#### Fragmento del texto
----------

Si su lengua madre es el inglés, le recomendaría a Robert Frost, Thomas Hardy, W. B. Yeats, T. S. Eliot, W. H. Auden, Marianne Moore y Elizabeth Bishop. Si el alemán, Rainer Maria Rilke, Georg Trakl, Peter Huchel y Gottfried Benn. Si es el español, Antonio Machado, Federico García Lorca, Luis Cernuda, Rafael Alberti, Juan Ramón Jiménez y Octavio Paz bastarán. Si su lengua es el polaco —o si usted sabe polaco (lo cual sería una gran ventaja, porque la poesía más extraordinaria de este siglo está escrita en esa lengua)— me gustaría sugerirle los nombres de Leopold Staff, Czeslaw Milosz, Zbigniew Herbert y Wislawa Szymborska. Si es francés, entonces por supuesto Guillaume Apollinaire, Jules Supervielle, Pierre Reverdy, Blaise Cendrars, algo de Paul Eluard, un poquito de Aragon, Victor Segalen y Henri Michaux. Si es griego, debería leer a Constantino Cavafis, Georgio Seferis, Yannis Ritsos. Si holandés, tendría que ser Martinus Nijhoff, en particular su asombroso “Awater”. Si es portugués, debe leer a Fernando Pessoa y quizás a Carlos Drummond de Andrade. Si es la lengua sueca, lea a Gunnar Ekelöf, Harry Martinson, Tomas Tranströmer. Si ruso, tendrían que ser —por lo menos— Osip Mandelstam, Marina Tsvetaeva, Anna Ajmátova, Boris Pasternak, Vladislav Khodasevich, Velemir Khlebnikov, Nicolai Klyvev. De ser el italiano, no presumo de someterle ningún nombre a esta audiencia, y si menciono a Quasimodo, Saba, Ungaretti y Montale es simplemente porque hace mucho tiempo he querido reconocer mi gratitud y mi deuda personal y privada con estos cuatro grandes poetas cuyos versos influyeron mi vida de manera bastante crucial, y es algo que además me complace hacer estando en territorio italiano.
Si después de recorrer las obras de algunos de estos autores, usted deja de lado un libro de prosa tomado del estante, no será culpa suya. Si sigue leyéndolo, será mérito del autor; ello significará que ese autor tiene efectivamente algo que añadir a la verdad sobre nuestra existencia tal como fue conocida por los pocos poetas mencionados; esto demostrará que el autor al menos no es redundante, que su lenguaje tiene una gracia o una energía independientes. O acaso podrá querer decir que usted es un adicto incurable a la lectura. Hablando de adicciones, no es la peor.
Déjenme pintar aquí ahora una caricatura, porque las caricaturas acentúan lo esencial. En ella veo a un lector que tiene ambas manos ocupadas con libros. En la izquierda tiene una colección de poemas; en la derecha un volumen de prosa. Miremos de cuál prescinde primero. Naturalmente, puede ocupar ambas manos con volúmenes de prosa, pero ello lo dejaría con criterios que se autocancelan. Y, naturalmente, podría también preguntarse qué distingue a la buena poesía de la mala, y qué le garantiza que vale la pena fastidiarse con lo que tiene en la mano izquierda.

----------

#### Tareas asignadas
1. Transcriba del fragmento sobre la lectura de poesía el pasaje que comienza en las palabras "Si después de" y termina después de "es la peor.".
2. Según el fragmento sobre la lectura de poesía, ¿qué obra de Martinus Nijhoff se recomienda en particular al lector de lengua holandesa?

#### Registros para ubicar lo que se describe
----------

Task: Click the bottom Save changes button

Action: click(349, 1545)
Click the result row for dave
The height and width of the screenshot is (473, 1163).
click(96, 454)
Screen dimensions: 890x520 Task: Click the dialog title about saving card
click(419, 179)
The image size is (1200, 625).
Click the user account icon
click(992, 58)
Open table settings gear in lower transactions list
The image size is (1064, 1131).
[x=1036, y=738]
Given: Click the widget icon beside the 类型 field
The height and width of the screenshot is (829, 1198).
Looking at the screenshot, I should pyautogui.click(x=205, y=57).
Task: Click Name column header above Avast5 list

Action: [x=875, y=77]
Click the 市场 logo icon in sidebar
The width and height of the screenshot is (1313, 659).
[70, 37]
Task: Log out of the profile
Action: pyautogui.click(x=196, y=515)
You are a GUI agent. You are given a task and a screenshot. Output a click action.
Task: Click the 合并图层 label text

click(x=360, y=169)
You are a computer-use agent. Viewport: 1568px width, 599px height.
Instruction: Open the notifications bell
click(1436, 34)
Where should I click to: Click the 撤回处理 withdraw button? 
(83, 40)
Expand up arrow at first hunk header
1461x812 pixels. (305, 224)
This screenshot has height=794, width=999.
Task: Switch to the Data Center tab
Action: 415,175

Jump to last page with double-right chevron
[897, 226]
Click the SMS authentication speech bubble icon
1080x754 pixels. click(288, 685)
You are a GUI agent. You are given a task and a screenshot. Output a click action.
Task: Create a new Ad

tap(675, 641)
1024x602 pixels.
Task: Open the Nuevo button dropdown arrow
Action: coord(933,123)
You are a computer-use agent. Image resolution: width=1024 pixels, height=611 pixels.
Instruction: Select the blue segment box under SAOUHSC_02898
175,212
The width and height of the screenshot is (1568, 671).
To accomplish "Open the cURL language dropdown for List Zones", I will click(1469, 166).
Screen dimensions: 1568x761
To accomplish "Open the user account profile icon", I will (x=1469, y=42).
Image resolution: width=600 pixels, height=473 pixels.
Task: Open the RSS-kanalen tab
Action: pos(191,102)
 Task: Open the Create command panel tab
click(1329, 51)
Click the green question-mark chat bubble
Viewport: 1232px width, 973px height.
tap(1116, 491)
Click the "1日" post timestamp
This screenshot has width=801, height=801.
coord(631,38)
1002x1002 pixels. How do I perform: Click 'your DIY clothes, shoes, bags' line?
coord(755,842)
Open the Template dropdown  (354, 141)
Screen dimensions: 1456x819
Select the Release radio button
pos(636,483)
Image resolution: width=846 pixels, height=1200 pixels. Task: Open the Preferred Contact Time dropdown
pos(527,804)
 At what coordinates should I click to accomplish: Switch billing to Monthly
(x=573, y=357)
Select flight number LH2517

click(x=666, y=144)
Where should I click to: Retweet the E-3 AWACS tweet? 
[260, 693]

----------

#### Soluciones por tarea
1.
Si después de recorrer las obras de algunos de estos autores, usted deja de lado un libro de prosa tomado del estante, no será culpa suya. Si sigue leyéndolo, será mérito del autor; ello significará que ese autor tiene efectivamente algo que añadir a la verdad sobre nuestra existencia tal como fue conocida por los pocos poetas mencionados; esto demostrará que el autor al menos no es redundante, que su lenguaje tiene una gracia o una energía independientes. O acaso podrá querer decir que usted es un adicto incurable a la lectura. Hablando de adicciones, no es la peor.

2. Su asombroso “Awater”.